Google uses modeling to estimate online key events that can’t be observed directly. Modeling allows for accurate attribution without identifying users (for example, due to user privacy, technical limitations, or when users move between devices). Including modeled key events allows Google to offer more accurate reporting, optimize advertising campaigns, and improve automated bidding.
When looking at Google Analytics reports, keep in mind that attributed conversion data for each channel can still be updated for up to 12 days after the conversion is recorded. (This is because Analytics is processing that data and using it for model training.) For increased accuracy, select a date range beyond or prior to the previous week.
How modeled key events work
Google’s models look for trends between key events that were directly observed and those that weren’t. For example, if key events attributed on one browser are similar to unattributed key events from another browser, the machine learning model predicts overall attribution. Based on this prediction, key events are then aggregated to include both modeled and observed key events.
Google's key event modeling approach
Check for accuracy and communicate changes
Holdback validation (a machine learning best practice) maintains the accuracy of Google’s models. Modeled key events are compared to observed key events that were held back, and the information is used to tune the models. Google will communicate changes that might have a large impact on your data.
Maintain rigorous reporting
Modeled key events are only included when there is high confidence of quality. If there isn’t enough traffic to inform the model, then modeled key events aren't reported (or, in the case of Google Analytics, are attributed to the "Direct" channel). This approach allows Google to recover loss of observability while also preventing over-prediction.
Customize for your business
Google’s more general modeling algorithm is separately applied to reflect your unique business and customer behavior.
Don’t identify individual users
Google doesn’t allow fingerprint IDs or other attempts to identify individual users. Instead, Google aggregates data (such as historical key event rates, device type, time of day, geo, etc.) to predict the likelihood of key events.
Modeled key events in Google Analytics 4 properties
Your Google Analytics 4 property began including paid and organic channel modeled key events around the end of July 2021. Data from before that date isn't impacted.
Core reports (such as the Event, key events, and Attribution reports) and Explorations where you can select event-scoped dimensions will include modeled data. These reports automatically attribute key event events across channels based on a mix of observed data where possible and modeled data where necessary.
Examples of key event modeling
- Browsers that don't allow key events to be measured with third-party cookies will have key events modeled based on your websites’ traffic.
- Browsers that limit the time window for first-party cookies will have key events (beyond the window) modeled.
- Some countries require consent to use cookies for advertising activities. When advertisers use consent mode, key events are modeled for unconsented users.
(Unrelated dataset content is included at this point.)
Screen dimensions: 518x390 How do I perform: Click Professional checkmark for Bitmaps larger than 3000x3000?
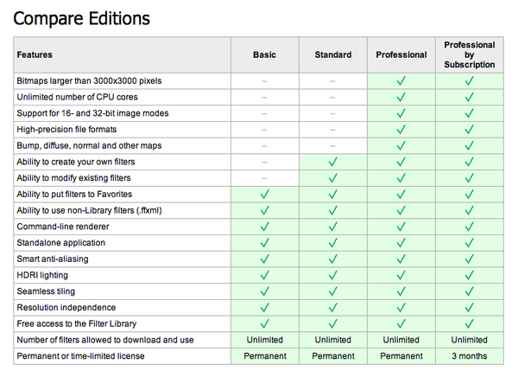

- Apple’s App Tracking Transparency (ATT) policy requires developers to obtain permission to use certain information from other apps and websites. Google won’t use information (such as IDFA) that falls under the ATT policy. Key events whose ads originate on ATT impacted traffic are modeled.
- When the ad interaction and the key event happen on different devices, key events may be modeled.
- Key event modeling covers both click-based events and engaged views for YouTube, to help with attribution for engaged-view key events.
- Any Google Ads conversions created based on Google Analytics key events will include modeling.